AIM OF THE TASK - Collect all lines from the listing that include the string "agent".

SOURCE RECORDS -

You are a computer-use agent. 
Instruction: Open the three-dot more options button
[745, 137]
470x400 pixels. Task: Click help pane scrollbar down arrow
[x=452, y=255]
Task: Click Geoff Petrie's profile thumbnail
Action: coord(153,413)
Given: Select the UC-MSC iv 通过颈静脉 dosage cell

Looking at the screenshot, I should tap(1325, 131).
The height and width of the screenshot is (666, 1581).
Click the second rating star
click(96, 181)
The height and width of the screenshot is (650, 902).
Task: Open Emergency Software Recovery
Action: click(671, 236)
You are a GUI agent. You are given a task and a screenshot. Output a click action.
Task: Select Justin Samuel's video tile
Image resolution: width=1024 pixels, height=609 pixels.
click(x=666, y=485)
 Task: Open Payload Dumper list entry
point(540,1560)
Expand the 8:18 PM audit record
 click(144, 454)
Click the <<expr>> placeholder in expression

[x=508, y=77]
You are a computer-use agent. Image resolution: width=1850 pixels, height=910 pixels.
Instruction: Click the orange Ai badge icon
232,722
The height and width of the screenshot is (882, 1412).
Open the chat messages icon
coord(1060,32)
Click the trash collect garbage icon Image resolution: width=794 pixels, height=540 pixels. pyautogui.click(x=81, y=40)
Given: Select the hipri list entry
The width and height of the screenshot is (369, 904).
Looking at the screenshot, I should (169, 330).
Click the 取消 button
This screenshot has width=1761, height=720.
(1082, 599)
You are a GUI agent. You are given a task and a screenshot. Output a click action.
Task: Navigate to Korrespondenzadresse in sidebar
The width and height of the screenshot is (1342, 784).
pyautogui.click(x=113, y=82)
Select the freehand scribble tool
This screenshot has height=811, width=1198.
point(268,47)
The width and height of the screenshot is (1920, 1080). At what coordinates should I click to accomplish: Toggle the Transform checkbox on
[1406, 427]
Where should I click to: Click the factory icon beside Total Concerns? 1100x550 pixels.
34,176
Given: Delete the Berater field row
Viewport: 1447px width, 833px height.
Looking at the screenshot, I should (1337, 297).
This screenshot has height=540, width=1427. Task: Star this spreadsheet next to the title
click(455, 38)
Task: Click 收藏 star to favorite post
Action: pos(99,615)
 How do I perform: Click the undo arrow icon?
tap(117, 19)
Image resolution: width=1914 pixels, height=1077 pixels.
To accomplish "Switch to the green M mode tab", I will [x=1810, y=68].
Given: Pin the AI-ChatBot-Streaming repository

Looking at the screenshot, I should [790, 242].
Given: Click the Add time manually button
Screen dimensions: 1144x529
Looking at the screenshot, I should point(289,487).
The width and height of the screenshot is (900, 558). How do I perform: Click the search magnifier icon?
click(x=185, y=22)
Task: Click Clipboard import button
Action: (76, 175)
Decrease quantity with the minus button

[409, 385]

ANSWER TO THE PROBLEM -
You are a computer-use agent. 
You are a GUI agent. You are given a task and a screenshot. Output a click action.
You are a computer-use agent. Image resolution: width=1850 pixels, height=910 pixels.
You are a GUI agent. You are given a task and a screenshot. Output a click action.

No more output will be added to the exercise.